[Stored data entries]
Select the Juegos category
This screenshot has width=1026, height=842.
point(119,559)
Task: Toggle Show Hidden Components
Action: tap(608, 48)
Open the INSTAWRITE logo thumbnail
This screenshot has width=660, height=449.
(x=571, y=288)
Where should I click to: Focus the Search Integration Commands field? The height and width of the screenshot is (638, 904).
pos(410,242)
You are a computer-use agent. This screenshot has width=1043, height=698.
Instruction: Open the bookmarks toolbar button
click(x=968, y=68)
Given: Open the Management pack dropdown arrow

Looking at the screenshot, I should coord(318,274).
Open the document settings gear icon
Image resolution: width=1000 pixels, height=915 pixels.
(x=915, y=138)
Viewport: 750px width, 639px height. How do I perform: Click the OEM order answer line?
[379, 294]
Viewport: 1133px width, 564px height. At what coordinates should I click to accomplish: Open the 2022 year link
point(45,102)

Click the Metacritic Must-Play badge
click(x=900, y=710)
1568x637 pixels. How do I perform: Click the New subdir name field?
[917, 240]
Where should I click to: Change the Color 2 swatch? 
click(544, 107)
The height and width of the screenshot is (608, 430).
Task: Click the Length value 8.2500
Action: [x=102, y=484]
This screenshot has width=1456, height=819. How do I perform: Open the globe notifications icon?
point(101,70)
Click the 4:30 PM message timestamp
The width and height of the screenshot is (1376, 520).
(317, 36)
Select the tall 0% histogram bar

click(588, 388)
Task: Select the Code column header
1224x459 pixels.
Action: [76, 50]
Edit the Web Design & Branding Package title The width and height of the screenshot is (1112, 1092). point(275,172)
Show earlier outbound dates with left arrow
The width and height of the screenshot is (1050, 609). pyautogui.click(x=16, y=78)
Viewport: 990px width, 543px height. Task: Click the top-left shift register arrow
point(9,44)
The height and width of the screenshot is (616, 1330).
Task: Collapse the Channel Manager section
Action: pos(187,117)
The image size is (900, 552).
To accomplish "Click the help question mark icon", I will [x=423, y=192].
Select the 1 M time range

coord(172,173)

### WORK REQUEST
Make a verbatim copy of each record.

### EXERCISE ANSWER
Select the Juegos category
This screenshot has width=1026, height=842.
point(119,559)
Task: Toggle Show Hidden Components
Action: tap(608, 48)
Open the INSTAWRITE logo thumbnail
This screenshot has width=660, height=449.
(x=571, y=288)
Where should I click to: Focus the Search Integration Commands field? The height and width of the screenshot is (638, 904).
pos(410,242)
You are a computer-use agent. This screenshot has width=1043, height=698.
Instruction: Open the bookmarks toolbar button
click(x=968, y=68)
Given: Open the Management pack dropdown arrow

Looking at the screenshot, I should coord(318,274).
Open the document settings gear icon
Image resolution: width=1000 pixels, height=915 pixels.
(x=915, y=138)
Viewport: 750px width, 639px height. How do I perform: Click the OEM order answer line?
[379, 294]
Viewport: 1133px width, 564px height. At what coordinates should I click to accomplish: Open the 2022 year link
point(45,102)

Click the Metacritic Must-Play badge
click(x=900, y=710)
1568x637 pixels. How do I perform: Click the New subdir name field?
[917, 240]
Where should I click to: Change the Color 2 swatch? 
click(544, 107)
The height and width of the screenshot is (608, 430).
Task: Click the Length value 8.2500
Action: [x=102, y=484]
This screenshot has width=1456, height=819. How do I perform: Open the globe notifications icon?
point(101,70)
Click the 4:30 PM message timestamp
The width and height of the screenshot is (1376, 520).
(317, 36)
Select the tall 0% histogram bar

click(588, 388)
Task: Select the Code column header
1224x459 pixels.
Action: [76, 50]
Edit the Web Design & Branding Package title The width and height of the screenshot is (1112, 1092). point(275,172)
Show earlier outbound dates with left arrow
The width and height of the screenshot is (1050, 609). pyautogui.click(x=16, y=78)
Viewport: 990px width, 543px height. Task: Click the top-left shift register arrow
point(9,44)
The height and width of the screenshot is (616, 1330).
Task: Collapse the Channel Manager section
Action: pos(187,117)
The image size is (900, 552).
To accomplish "Click the help question mark icon", I will [x=423, y=192].
Select the 1 M time range

coord(172,173)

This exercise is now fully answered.